Exercise details:
Once the line containing "The height and width of the screenshot is (400, 500)." is found in the data below, output that line and every line after it through the last, unchanged and with nothing else.

Entries provided below:

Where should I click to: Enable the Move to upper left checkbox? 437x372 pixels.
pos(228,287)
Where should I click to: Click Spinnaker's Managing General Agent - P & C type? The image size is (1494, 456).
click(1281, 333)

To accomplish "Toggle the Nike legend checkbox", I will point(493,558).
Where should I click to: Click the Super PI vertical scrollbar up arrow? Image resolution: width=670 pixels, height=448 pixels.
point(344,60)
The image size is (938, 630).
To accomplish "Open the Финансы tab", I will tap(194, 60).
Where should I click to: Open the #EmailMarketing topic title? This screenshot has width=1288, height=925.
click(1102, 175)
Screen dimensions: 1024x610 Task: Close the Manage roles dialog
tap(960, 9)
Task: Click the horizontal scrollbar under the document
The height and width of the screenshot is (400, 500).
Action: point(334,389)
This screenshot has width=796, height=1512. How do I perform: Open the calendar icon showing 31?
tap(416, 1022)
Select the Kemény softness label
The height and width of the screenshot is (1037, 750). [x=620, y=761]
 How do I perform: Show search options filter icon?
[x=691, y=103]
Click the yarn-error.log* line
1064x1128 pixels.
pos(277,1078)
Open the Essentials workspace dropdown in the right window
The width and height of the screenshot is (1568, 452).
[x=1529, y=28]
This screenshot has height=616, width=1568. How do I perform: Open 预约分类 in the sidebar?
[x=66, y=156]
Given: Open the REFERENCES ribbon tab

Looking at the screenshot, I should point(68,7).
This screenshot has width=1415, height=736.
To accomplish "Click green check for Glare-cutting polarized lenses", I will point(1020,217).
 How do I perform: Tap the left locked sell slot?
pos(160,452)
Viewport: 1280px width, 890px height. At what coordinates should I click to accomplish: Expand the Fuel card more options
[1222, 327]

End of Entries provided.

Reply to the task:
The height and width of the screenshot is (400, 500).
Action: point(334,389)
This screenshot has width=796, height=1512. How do I perform: Open the calendar icon showing 31?
tap(416, 1022)
Select the Kemény softness label
The height and width of the screenshot is (1037, 750). [x=620, y=761]
 How do I perform: Show search options filter icon?
[x=691, y=103]
Click the yarn-error.log* line
1064x1128 pixels.
pos(277,1078)
Open the Essentials workspace dropdown in the right window
The width and height of the screenshot is (1568, 452).
[x=1529, y=28]
This screenshot has height=616, width=1568. How do I perform: Open 预约分类 in the sidebar?
[x=66, y=156]
Given: Open the REFERENCES ribbon tab

Looking at the screenshot, I should point(68,7).
This screenshot has width=1415, height=736.
To accomplish "Click green check for Glare-cutting polarized lenses", I will point(1020,217).
 How do I perform: Tap the left locked sell slot?
pos(160,452)
Viewport: 1280px width, 890px height. At what coordinates should I click to accomplish: Expand the Fuel card more options
[1222, 327]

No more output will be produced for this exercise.